A strange thing happened during our first of four Regional Meetings for the EMS Agenda 2050 project. The setup is that everyone who participates is involved in a series of dialogues with members of the Technical Expert Panel.
Each of these dialogues is focused around a question designed to provoke creativity and inspire visionary thinking. The topics include person-centered system design, inherent safety, full integration and the like.
When we asked the question, “What could we do from the provider perspective to increase health, safety and joy?” people pushed back hard. They said things like:
- “It’s a job, we should not expect it to be joyful.”
- “Satisfaction sure. A living wage absolutely. Joy is not something people should expect from work.”

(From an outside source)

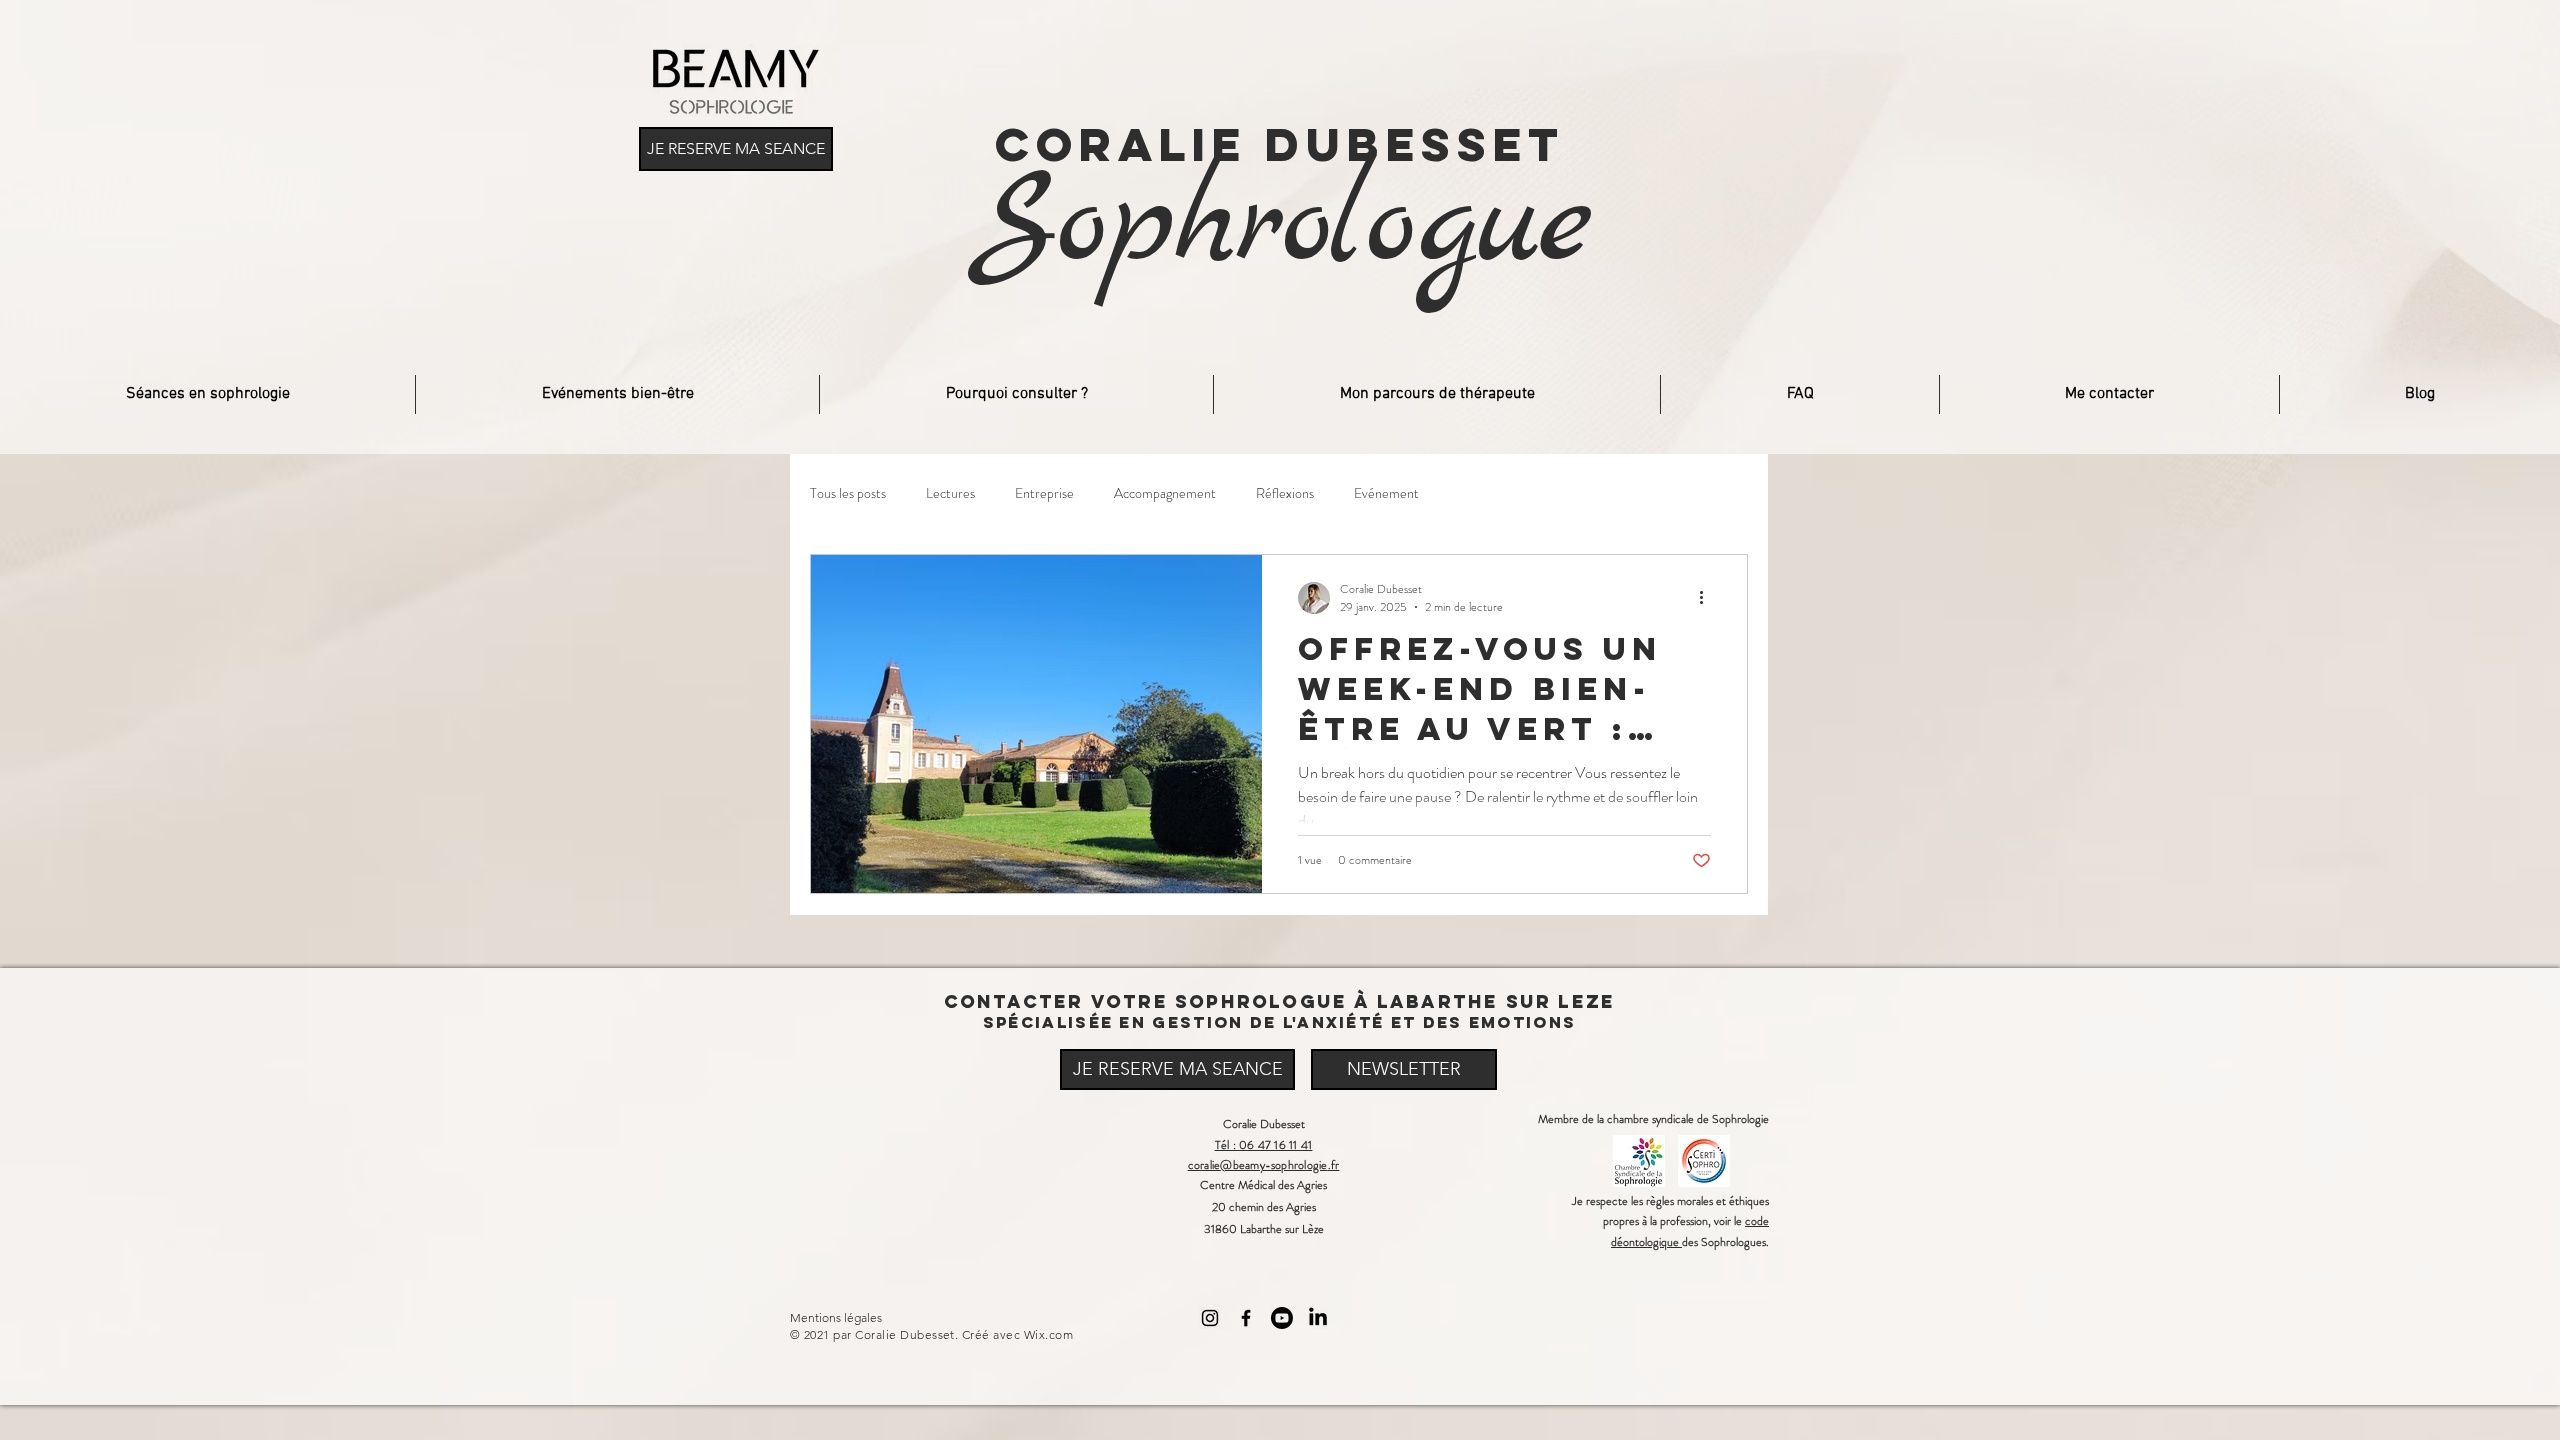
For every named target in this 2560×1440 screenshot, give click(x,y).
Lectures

- “Are all of you people from California?”
- “This topic is a waste of time, we should focus on issues that are meaningful.”
I was surprised by the response. It caused me to pause and examine my professional life. I’ve been fortunate to work in a lot of places and with a lot of people that bring me joy. My job has me working with a gaggle of the smartest and most passionate leaders in EMS, fire, law enforcement and healthcare, all working to make this world a little better.

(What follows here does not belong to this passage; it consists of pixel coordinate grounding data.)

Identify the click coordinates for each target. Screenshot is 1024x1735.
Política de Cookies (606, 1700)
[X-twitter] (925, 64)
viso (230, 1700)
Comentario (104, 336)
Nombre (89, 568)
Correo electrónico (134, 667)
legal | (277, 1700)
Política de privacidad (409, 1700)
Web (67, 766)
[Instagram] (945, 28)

My co-workers are wickedly smart, deeply committed to serving customers, and incredibly kind. The reality is that I’ve had a blast throughout better than 90% of my career in EMS. I was feeling joyful, even while people were pushing back on the concept of joy in work. The 10% of my work life that was not joyous wasn’t terrible. It was just satisfying.
I don’t know about you, but for the 50-60 hours a week that I spend working (my wife says this is an underestimate), just being satisfied is too low a bar. My bias and the perspective of many world-class leaders in healthcare and quality improvement is that work can be joyous more often than not. And more, that joy is essential for people to be effective at what they’re doing over time.
An essential component in the enterprise of healing
The concept of joy in work is not new, even though it seemed new to the folks in our meeting. Dr. W. Edwards Deming, the father of the science of quality improvement, said, “Management’s overall aim should be to create a system in which everybody may take joy in his work.” Dr. Deming was not talking about party hats and kegerators in the workplace, but rather intrinsic reinforcement from the job itself, the sense of accomplishment that comes from the ability to control and improve your own work.
Rosabeth Moss Kanter, former editor of “The Harvard Business Review,” described joy in what she called “Rubik’s Cube moments, when everything clicks into place for an uplifting accomplishment.” In our world, that might be after the successful management of a complex multi-casualty incident that taxed all of your resources. Or it might be having all of your paramedic students pass the National Registry on their first try.
Maureen Bisognano, former CEO of the Institute for Healthcare Improvement, says, “You cannot give what you do not have. The gifts of hope, confidence and safety that healthcare should offer patients and families can only come from a workforce that feels hopeful, confident and safe. Joy in work is an essential resource for the enterprise of healing.”
EMS burnout lowers patient experience and care
The Institute for Healthcare Improvement white paper, “IHI Framework for Improving Joy in Work,” describes the opposite of joy as burnout: “Burnout affects all aspects of the pursuit of better health and healthcare. It leads to lower levels of staff engagement, which correlate with lower customer (patient) experience, lower productivity, and increased risk of workplace accidents. These all significantly affect the financial vitality of an organization. The impact on patient care is even more worrying. Lower levels of staff engagement are linked with lower-quality patient care, including safety, and burnout limits providers’ empathy, a crucial component of effective and person-centered care.”
The white paper recommends four steps for leaders:
- Ask staff, “What matters to you?”
- Identify unique impediments to joy in work in the local context.
- Commit to a systems approach to making joy in work a shared responsibility at all levels of the organization.
- Use improvement science to test approaches to improving joy in work in your organization.
Asking your teammates what matters to them and what gets in the way of their experiencing joy in the workplace can be a scary endeavor. There are a few keys to making this conversation successful. The first goal is to listen, listen deeply, listen to seek understanding. Listening does not mean you agree or that you promise to fix everything they bring up.
Once their bucket is empty, then you can go through the list of what’s been said with them and discuss what’s easy to do, what’s possible to do and what’s unlikely to change. Based on that triage, you can create a shared action plan where everyone is involved is making things better, more joyful.
My wish for everyone in our helping professions is that you experience joy every day in your personal and professional life. It matters.